» Stated problem
Write out each of the following rows word for word, from first to last.

» Source records

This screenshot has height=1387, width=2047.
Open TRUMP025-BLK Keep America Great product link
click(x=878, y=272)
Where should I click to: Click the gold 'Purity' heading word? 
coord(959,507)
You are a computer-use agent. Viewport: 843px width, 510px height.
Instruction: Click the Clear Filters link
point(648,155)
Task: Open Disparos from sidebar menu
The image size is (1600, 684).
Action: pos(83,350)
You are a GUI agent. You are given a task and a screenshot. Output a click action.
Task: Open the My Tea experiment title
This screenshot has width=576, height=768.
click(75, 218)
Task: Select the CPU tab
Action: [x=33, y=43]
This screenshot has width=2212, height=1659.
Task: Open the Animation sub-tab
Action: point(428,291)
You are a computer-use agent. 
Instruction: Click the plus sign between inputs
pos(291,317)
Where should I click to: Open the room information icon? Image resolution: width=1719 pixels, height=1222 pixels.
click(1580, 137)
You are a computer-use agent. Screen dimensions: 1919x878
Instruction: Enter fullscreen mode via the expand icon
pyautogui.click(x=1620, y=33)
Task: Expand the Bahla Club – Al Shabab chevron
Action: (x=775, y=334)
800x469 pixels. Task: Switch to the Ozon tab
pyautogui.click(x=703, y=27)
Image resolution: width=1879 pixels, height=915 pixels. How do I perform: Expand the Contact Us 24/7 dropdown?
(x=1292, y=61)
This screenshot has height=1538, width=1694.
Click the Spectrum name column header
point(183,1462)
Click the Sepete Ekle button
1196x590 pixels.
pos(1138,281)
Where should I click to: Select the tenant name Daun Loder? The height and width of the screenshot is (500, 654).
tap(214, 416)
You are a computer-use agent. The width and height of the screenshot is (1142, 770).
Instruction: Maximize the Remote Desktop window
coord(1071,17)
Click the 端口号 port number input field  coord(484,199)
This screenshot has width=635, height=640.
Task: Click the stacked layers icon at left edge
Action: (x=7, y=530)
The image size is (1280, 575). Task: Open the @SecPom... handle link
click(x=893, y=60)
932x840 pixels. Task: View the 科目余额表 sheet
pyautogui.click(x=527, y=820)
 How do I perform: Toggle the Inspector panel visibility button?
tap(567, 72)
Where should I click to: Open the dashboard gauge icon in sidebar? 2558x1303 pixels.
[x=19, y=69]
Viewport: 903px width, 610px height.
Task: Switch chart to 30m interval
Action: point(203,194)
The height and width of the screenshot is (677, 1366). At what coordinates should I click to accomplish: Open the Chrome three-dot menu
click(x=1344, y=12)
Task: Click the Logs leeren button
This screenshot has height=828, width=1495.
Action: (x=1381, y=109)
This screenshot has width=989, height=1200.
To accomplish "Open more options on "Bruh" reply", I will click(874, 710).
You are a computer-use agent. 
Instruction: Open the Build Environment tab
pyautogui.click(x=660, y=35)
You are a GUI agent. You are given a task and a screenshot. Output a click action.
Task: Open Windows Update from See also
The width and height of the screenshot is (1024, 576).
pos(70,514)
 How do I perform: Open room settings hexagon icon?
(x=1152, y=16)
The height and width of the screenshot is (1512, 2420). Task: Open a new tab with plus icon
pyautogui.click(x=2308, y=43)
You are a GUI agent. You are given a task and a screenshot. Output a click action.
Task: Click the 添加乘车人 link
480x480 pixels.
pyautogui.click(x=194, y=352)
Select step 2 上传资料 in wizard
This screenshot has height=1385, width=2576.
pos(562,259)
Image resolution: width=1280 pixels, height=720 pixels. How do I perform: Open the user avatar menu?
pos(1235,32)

» Solution
This screenshot has height=1387, width=2047.
Open TRUMP025-BLK Keep America Great product link
click(x=878, y=272)
Where should I click to: Click the gold 'Purity' heading word? 
coord(959,507)
You are a computer-use agent. Viewport: 843px width, 510px height.
Instruction: Click the Clear Filters link
point(648,155)
Task: Open Disparos from sidebar menu
The image size is (1600, 684).
Action: pos(83,350)
You are a GUI agent. You are given a task and a screenshot. Output a click action.
Task: Open the My Tea experiment title
This screenshot has width=576, height=768.
click(75, 218)
Task: Select the CPU tab
Action: [x=33, y=43]
This screenshot has width=2212, height=1659.
Task: Open the Animation sub-tab
Action: point(428,291)
You are a computer-use agent. 
Instruction: Click the plus sign between inputs
pos(291,317)
Where should I click to: Open the room information icon? Image resolution: width=1719 pixels, height=1222 pixels.
click(1580, 137)
You are a computer-use agent. Screen dimensions: 1919x878
Instruction: Enter fullscreen mode via the expand icon
pyautogui.click(x=1620, y=33)
Task: Expand the Bahla Club – Al Shabab chevron
Action: (x=775, y=334)
800x469 pixels. Task: Switch to the Ozon tab
pyautogui.click(x=703, y=27)
Image resolution: width=1879 pixels, height=915 pixels. How do I perform: Expand the Contact Us 24/7 dropdown?
(x=1292, y=61)
This screenshot has height=1538, width=1694.
Click the Spectrum name column header
point(183,1462)
Click the Sepete Ekle button
1196x590 pixels.
pos(1138,281)
Where should I click to: Select the tenant name Daun Loder? The height and width of the screenshot is (500, 654).
tap(214, 416)
You are a computer-use agent. The width and height of the screenshot is (1142, 770).
Instruction: Maximize the Remote Desktop window
coord(1071,17)
Click the 端口号 port number input field  coord(484,199)
This screenshot has width=635, height=640.
Task: Click the stacked layers icon at left edge
Action: (x=7, y=530)
The image size is (1280, 575). Task: Open the @SecPom... handle link
click(x=893, y=60)
932x840 pixels. Task: View the 科目余额表 sheet
pyautogui.click(x=527, y=820)
 How do I perform: Toggle the Inspector panel visibility button?
tap(567, 72)
Where should I click to: Open the dashboard gauge icon in sidebar? 2558x1303 pixels.
[x=19, y=69]
Viewport: 903px width, 610px height.
Task: Switch chart to 30m interval
Action: point(203,194)
The height and width of the screenshot is (677, 1366). At what coordinates should I click to accomplish: Open the Chrome three-dot menu
click(x=1344, y=12)
Task: Click the Logs leeren button
This screenshot has height=828, width=1495.
Action: (x=1381, y=109)
This screenshot has width=989, height=1200.
To accomplish "Open more options on "Bruh" reply", I will click(874, 710).
You are a computer-use agent. 
Instruction: Open the Build Environment tab
pyautogui.click(x=660, y=35)
You are a GUI agent. You are given a task and a screenshot. Output a click action.
Task: Open Windows Update from See also
The width and height of the screenshot is (1024, 576).
pos(70,514)
 How do I perform: Open room settings hexagon icon?
(x=1152, y=16)
The height and width of the screenshot is (1512, 2420). Task: Open a new tab with plus icon
pyautogui.click(x=2308, y=43)
You are a GUI agent. You are given a task and a screenshot. Output a click action.
Task: Click the 添加乘车人 link
480x480 pixels.
pyautogui.click(x=194, y=352)
Select step 2 上传资料 in wizard
This screenshot has height=1385, width=2576.
pos(562,259)
Image resolution: width=1280 pixels, height=720 pixels. How do I perform: Open the user avatar menu?
pos(1235,32)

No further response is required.